**** PROVIDED DATA

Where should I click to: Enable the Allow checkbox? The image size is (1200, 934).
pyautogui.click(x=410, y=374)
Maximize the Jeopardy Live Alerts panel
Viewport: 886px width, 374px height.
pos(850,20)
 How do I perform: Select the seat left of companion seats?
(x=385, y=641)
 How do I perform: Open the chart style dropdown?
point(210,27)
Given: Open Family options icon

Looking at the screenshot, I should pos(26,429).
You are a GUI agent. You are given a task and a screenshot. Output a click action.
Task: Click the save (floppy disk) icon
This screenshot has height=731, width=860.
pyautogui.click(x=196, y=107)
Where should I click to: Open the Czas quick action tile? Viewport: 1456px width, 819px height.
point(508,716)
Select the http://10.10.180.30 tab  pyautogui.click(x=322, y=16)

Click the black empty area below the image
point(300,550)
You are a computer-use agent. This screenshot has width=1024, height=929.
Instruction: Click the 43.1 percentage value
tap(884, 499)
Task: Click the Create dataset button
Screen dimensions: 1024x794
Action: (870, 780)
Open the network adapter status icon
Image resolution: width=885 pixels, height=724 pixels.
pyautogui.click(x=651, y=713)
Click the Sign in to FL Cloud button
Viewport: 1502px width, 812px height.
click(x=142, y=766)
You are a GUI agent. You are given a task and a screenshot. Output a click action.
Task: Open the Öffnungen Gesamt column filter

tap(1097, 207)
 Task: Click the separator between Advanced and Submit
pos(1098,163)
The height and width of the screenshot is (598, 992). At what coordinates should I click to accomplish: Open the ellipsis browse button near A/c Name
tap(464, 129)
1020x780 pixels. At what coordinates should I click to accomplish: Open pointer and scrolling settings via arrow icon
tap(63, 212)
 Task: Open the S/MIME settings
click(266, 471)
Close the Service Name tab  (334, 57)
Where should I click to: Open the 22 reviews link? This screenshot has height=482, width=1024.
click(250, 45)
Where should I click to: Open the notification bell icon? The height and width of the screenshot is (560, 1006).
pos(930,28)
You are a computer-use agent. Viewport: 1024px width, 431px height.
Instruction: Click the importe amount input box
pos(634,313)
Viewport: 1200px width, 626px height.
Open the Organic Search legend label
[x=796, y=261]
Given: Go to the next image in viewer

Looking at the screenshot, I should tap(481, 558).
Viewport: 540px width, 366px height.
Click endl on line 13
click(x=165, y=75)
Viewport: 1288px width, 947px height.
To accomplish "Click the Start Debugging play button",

********

PROBLEM STATEMENT: Show every line of the listing in which the string "computer" can be found.

OUTPUT BELOW:
You are a computer-use agent. This screenshot has width=1024, height=929.
You are a computer-use agent. Viewport: 1024px width, 431px height.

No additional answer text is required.